● Supplied information
----------
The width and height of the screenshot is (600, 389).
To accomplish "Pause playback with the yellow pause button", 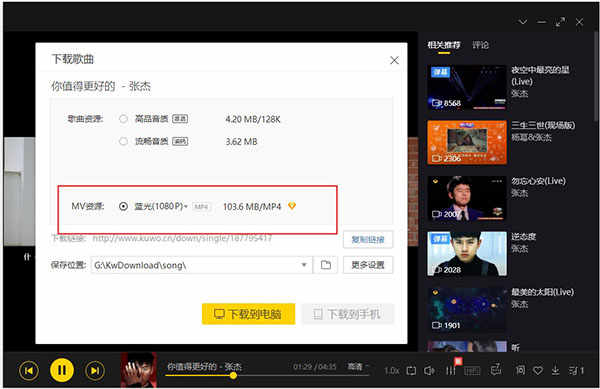I will click(62, 370).
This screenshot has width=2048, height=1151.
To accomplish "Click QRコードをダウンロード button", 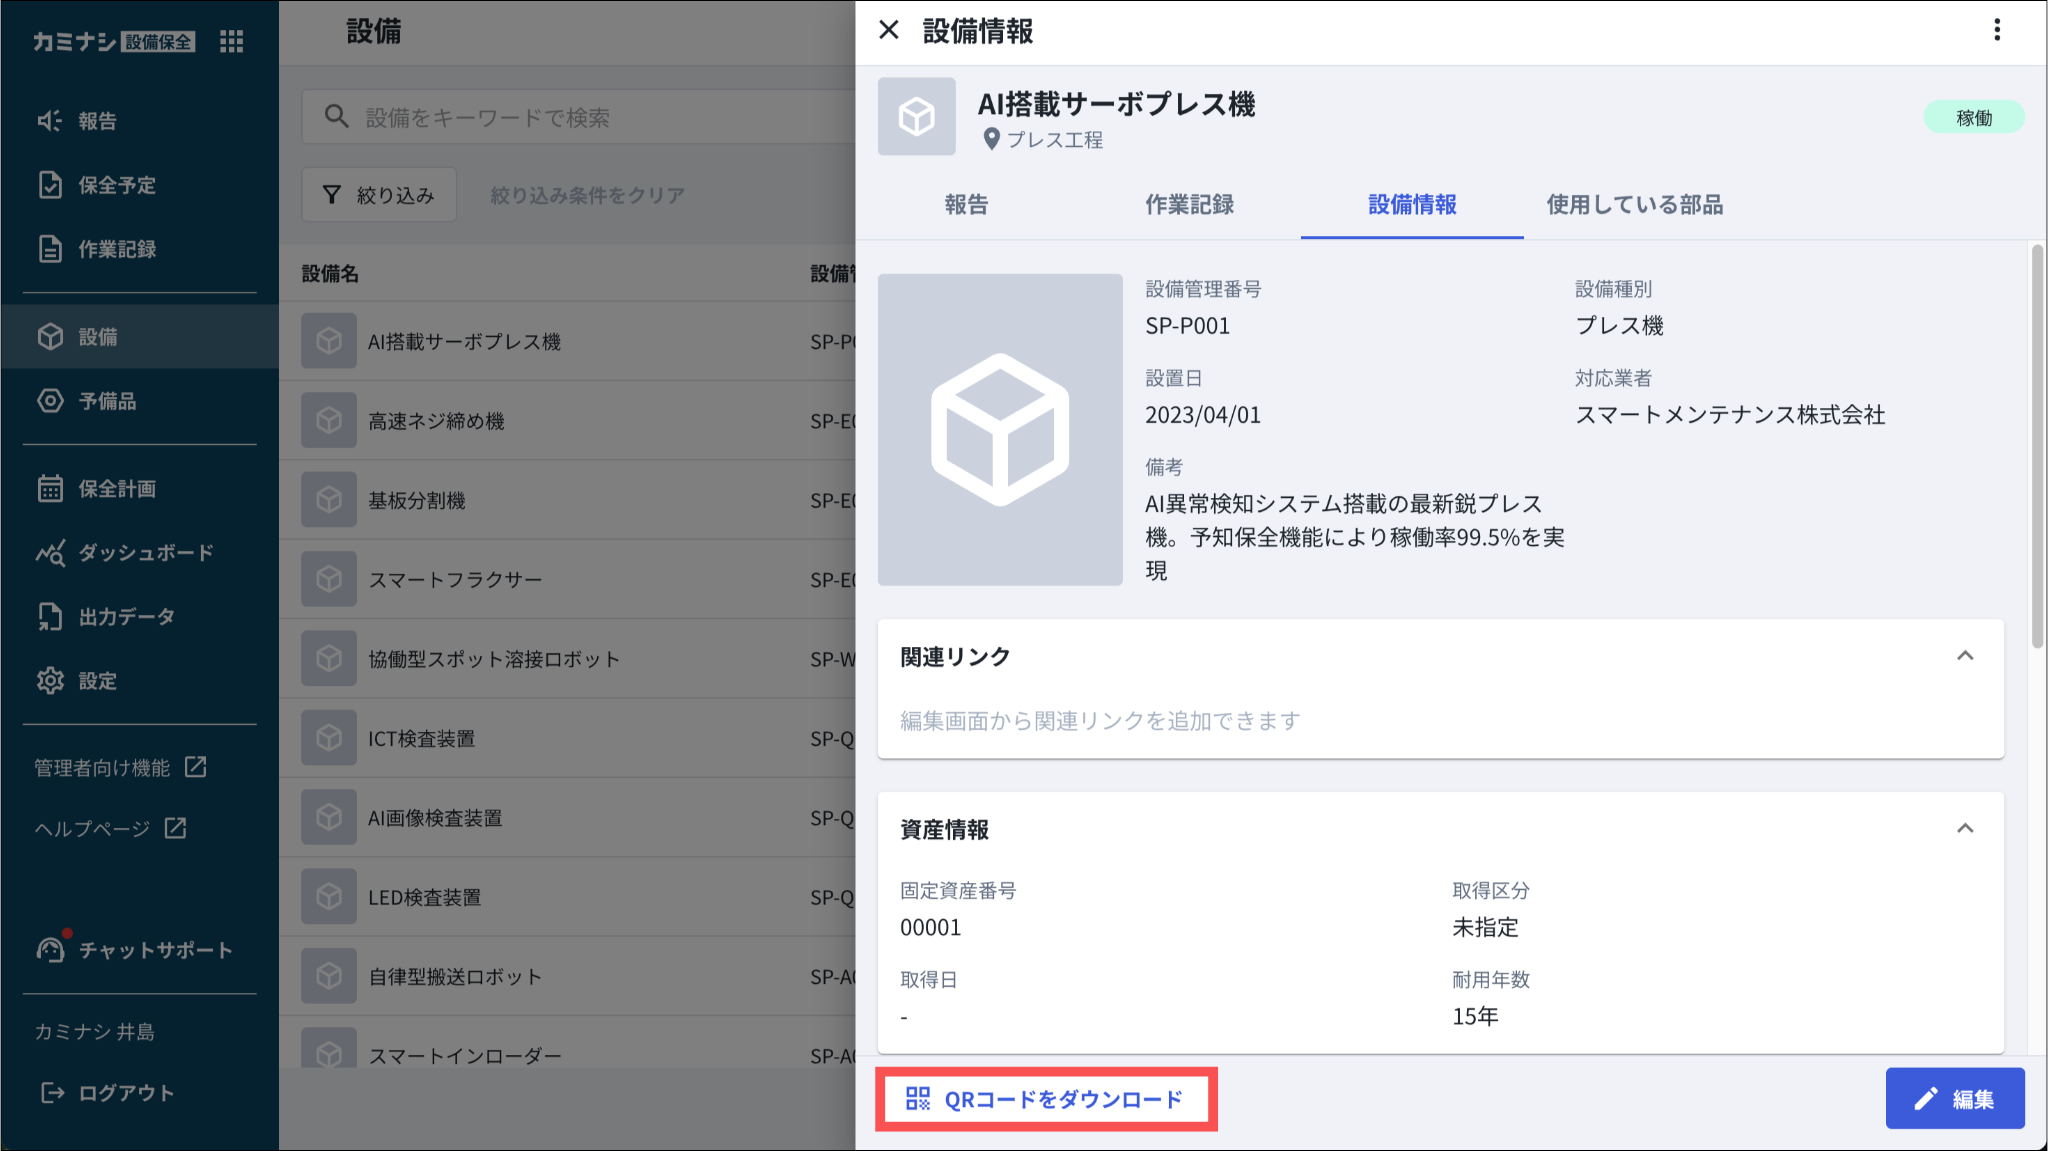I will click(x=1046, y=1099).
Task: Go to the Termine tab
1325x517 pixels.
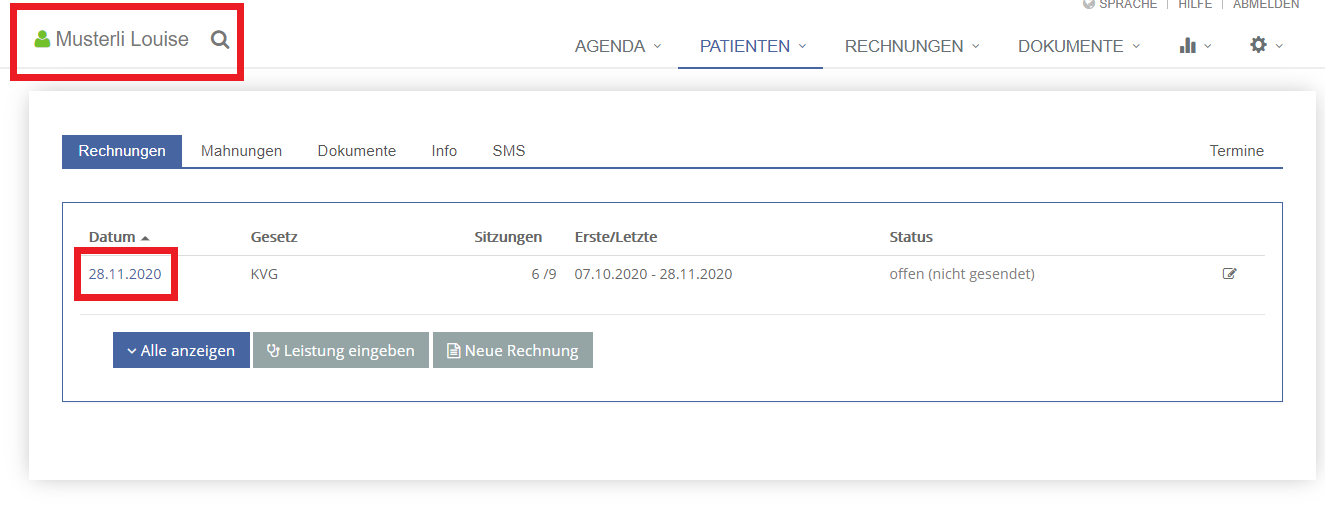Action: (x=1237, y=151)
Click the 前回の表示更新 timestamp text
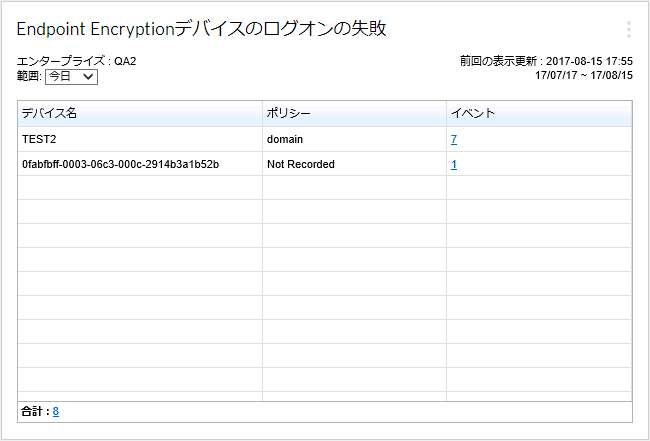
----------
● Goal
Copy the part of the listing that opens with the line containing "Task: Go to the Termine tab" and runs to the end of the listing, requests included, offsetting every click coordinate in the answers by adding 115 to it. Leave the pictures out.

● Response
Task: Go to the Termine tab
1325x517 pixels.
Action: (x=1352, y=266)
Click the 前回の表示更新 timestamp text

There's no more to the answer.